Thursday November 08, 2007 at 07:00 PM
I’ve been doing a little digging around the site and I’ve uncovered some sessions I’m pretty into. If I wasn’t lazy and untalented, I’d totally want to get in on them.
Alpha Squad 7 – This space-y little number is catchy for a reason I can’t quite put my finger on. It sounds like the kind of music I’ll be screaming at my kid to turn down in twenty years. "Quit listening to that ethereal trance pop!" I’ll scream at my podlings. "Your mother downloaded a virus and needs her rest before she reboots!" Anyway, looking for a guitar on this one, all you strummers out there.

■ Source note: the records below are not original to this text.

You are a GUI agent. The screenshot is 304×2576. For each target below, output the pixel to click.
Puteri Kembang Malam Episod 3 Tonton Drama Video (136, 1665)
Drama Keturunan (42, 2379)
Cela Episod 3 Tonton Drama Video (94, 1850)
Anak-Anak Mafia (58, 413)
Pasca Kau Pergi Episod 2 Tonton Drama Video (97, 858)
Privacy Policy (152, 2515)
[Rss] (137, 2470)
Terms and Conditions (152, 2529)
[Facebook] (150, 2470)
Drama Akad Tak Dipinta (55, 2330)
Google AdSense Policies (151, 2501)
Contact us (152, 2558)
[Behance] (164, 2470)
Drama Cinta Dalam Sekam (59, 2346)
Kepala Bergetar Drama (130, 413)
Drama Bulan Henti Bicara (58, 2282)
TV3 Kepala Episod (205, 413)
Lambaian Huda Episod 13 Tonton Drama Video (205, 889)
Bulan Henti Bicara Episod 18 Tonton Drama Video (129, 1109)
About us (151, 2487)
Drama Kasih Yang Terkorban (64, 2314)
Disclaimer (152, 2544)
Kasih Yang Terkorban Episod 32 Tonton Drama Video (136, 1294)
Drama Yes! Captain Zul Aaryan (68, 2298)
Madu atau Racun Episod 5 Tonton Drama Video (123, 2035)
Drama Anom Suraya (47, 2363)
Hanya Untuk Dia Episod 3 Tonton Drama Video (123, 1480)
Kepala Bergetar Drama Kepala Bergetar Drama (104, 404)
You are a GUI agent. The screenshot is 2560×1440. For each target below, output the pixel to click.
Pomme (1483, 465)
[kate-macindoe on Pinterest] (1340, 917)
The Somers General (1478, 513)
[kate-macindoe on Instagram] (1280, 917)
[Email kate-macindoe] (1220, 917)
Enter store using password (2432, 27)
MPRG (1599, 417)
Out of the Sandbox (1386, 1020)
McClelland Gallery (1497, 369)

Best of all, the session is being run by Tek Jansen, Steven Colbert’s cartoon alter-ego!
Harvest – This bad boy has been worked on it a bit but it’s a pretty catchy guitar riff that’s just begging for a beat, a bass and some vocals (even though only drums are specified as needed). It reminds me of what Incubus probably starts with they go to write a song. Worth a listen for sure.
Also, not a session, but I’m really into the songs Dana Alexandra has up on her stage. They’re all really catchy and fun and have some well done harmonies. She’s like Bright Eyes with a better voice and less hair in the eyes.